Anyway, best of luck to the sprinters, and let the rest of us know how we can help participate in the discussions remotely.
Thanks!
-Derek
Found the issue for substring searches ;)
http://drupal.org/node/103548#comment-838963
I still don't see anything about searching node revision histories. Should I just make an issue about that?
Should I add both issues to http://groups.drupal.org/node/10569 ?
Thanks for your feedback,
Thanks for your feedback, Derek. Here's a fine place for it. The feedback actually eclipses the original post (which I can't believe got promoted to the front page... lol) in value.

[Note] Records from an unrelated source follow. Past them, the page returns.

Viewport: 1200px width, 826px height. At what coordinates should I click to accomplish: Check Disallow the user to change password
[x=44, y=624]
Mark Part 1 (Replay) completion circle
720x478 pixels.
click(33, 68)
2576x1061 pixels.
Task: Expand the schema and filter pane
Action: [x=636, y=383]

I've got your partial search concerns in mind but I'm still not sure how to reconcile stemming with RLIKE and performance. One problem is that partial string searches, in addition to matching some results that currently don't get matched, as in the case of "quake" -> "earthquake", will match a whole bunch of other stuff that might not be relevant. Just looking back at these few sentences, if I search for form I don't want to see performance, and if I search for arches I don't want results for searches. The more results there are the harder it is to provide relevance and ranking. So it isn't an easy problem.
Searching revisions isn't something we had time to address, so yes, please add the issue to our long list and keep brainstorming ways to implement it. Using $node->vid as sid is a way to start, but I begin to worry about growing the index needlessly large. If we have to index every revision of a 100 word node every time someone updates punctuation we're in big performance trouble, I think.
A couple more ideas...
Please don't forget those who are on shared hosting, and therefore can't run seperate search services.
Also, perhaps it would be useful to implement >1 backend for any search API - just to stop us making too many assumptions based on ApachrSolr. eg: http://drupal.org/project/xapian (which, while it requires a PEAR module, can run without a search service).
Hmm, does click-tracking have a place in search? Some engines/algorithms uses click tracking (vs rank) to improve search result ordering based on click popularity.
Sorry I can't be there, but I'm definately interested in Drupal search.
Not Solr-specific
Although it is often cited as an example, be assured that no work in the sprint has been oriented specifically towards Solr. Actually, most of the work was focused on improving Drupal's built-in search while at the same time making small steps towards the longer-term goal of providing a richer framework for accommodating third-party search engines, whatever they are.
Thanks for pointing out Xapian. It definitely looks worth checking!
Useful
Thanks, it's very useful to know that there's work on improving the integration with 3rd party engines.
At the moment I'm working on a module to use mnogosearch as the search engine. We chose mnogosearch has a number of useful characteristics:
- it's an industrial strength search engine : for instance, it's what MySQL use as the basis of search on their site.
- it can run an ongoing indexing task
- it's fast - especially in the binary version of the index
- it's open source.
From my point of view, the core Drupal search and the UI and framework for search need to be split into 2 modules: it's a waste of database and processing power for Drupal to keep an index when there's another index. But the Drupal hooks are useful because they let us notify the spider engine of changes, and they are able to provide extra context info that's not easily available on a straight spidering.